I've enabled flow logs, and i can see the SRC logs in the source VPC, but they have no dest information. I can see no logs in the peered network at all.

I'm new to google VPCs and networking generally, so i could be missing something simple. I've checked the routes and firewall rules they look correct on both VPCs.


Solution 1:

VPC flow logs is a great tool to debug network connection issues. However, In your case, I would recommend to go through the following troubleshooting steps:

1-In your scenario you need to make sure that the vpn connection is working and that you are able to reach the external server on-prem from a vm in Network-b using cloud vpn.

2-Make sure the vpc peering is working and that vms in Network-a are able to reach vms in Network-b.

3-Make sure you add Cloud Router custom route advertisements in your VPC network(Network-b) to announce peered network subnets to your on-premises network.

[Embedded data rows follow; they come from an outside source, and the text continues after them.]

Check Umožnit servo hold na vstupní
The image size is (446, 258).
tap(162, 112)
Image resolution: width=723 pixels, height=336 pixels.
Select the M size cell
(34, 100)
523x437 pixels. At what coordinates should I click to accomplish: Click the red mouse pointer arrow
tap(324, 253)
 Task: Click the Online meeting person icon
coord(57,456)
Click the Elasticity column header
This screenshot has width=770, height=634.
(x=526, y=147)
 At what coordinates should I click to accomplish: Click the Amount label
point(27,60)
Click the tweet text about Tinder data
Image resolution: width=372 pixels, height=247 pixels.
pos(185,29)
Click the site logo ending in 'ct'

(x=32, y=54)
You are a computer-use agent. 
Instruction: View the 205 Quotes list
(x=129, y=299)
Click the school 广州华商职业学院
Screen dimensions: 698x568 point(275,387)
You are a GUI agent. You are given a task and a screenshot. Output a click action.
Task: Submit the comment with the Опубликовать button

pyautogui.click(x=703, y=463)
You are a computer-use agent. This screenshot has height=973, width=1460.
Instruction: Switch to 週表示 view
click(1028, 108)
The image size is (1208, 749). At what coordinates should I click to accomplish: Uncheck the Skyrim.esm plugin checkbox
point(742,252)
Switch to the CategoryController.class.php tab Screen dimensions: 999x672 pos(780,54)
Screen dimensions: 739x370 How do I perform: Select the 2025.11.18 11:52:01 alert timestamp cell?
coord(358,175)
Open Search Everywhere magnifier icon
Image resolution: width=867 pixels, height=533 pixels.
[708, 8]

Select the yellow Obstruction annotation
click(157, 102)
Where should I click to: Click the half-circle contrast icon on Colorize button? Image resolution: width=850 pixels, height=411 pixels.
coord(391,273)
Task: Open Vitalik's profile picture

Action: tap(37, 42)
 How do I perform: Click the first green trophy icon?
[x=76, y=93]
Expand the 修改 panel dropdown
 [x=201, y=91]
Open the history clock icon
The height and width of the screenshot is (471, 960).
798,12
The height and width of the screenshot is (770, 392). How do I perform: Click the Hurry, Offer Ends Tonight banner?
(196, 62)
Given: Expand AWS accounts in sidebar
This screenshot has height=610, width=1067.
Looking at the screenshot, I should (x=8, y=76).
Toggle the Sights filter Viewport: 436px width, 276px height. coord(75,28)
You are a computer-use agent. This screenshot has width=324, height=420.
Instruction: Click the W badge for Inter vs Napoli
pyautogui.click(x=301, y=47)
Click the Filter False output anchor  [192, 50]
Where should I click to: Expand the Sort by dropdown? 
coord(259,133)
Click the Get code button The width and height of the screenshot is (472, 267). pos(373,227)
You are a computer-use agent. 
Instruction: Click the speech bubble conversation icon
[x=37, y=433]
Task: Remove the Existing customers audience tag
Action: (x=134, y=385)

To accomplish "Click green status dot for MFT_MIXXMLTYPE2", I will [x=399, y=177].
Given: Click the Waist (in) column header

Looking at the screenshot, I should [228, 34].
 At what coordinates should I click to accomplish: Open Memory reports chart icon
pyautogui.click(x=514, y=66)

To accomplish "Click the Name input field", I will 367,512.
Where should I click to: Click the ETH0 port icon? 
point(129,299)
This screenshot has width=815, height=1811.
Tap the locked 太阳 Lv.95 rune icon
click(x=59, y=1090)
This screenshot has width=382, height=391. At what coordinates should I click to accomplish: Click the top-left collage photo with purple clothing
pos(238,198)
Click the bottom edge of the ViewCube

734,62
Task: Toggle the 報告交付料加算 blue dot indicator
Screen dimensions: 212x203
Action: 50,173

EDIT to address the additional comment

There are many tools and different approaches to troubleshoot networking issue between GCP and On-prem servers, you can use the following troubleshooting steps to help you in the future:

1- running a packet capture using wireshark or tcpdump on the GCP VM and the on-prem server to see the ingress/egress traffic.

2- Check firewall rules on GCP and the on-prem firewall to make sure you are allowing ingress/egress traffic from the VPN gateways on both sides.

3-Check the routing table of the on-prem firewall/router and see if there is a route to the VPC subnet and that the peer VPN gateway(cloud VPN) is the next hop.

4-Check routes on GCP and see if there is a route to the VPC subnet and that the remote peer VPN gateway(on-prem router/firewall) is the next hop. This is created automatically on the GCP side once you create a vpn tunnel.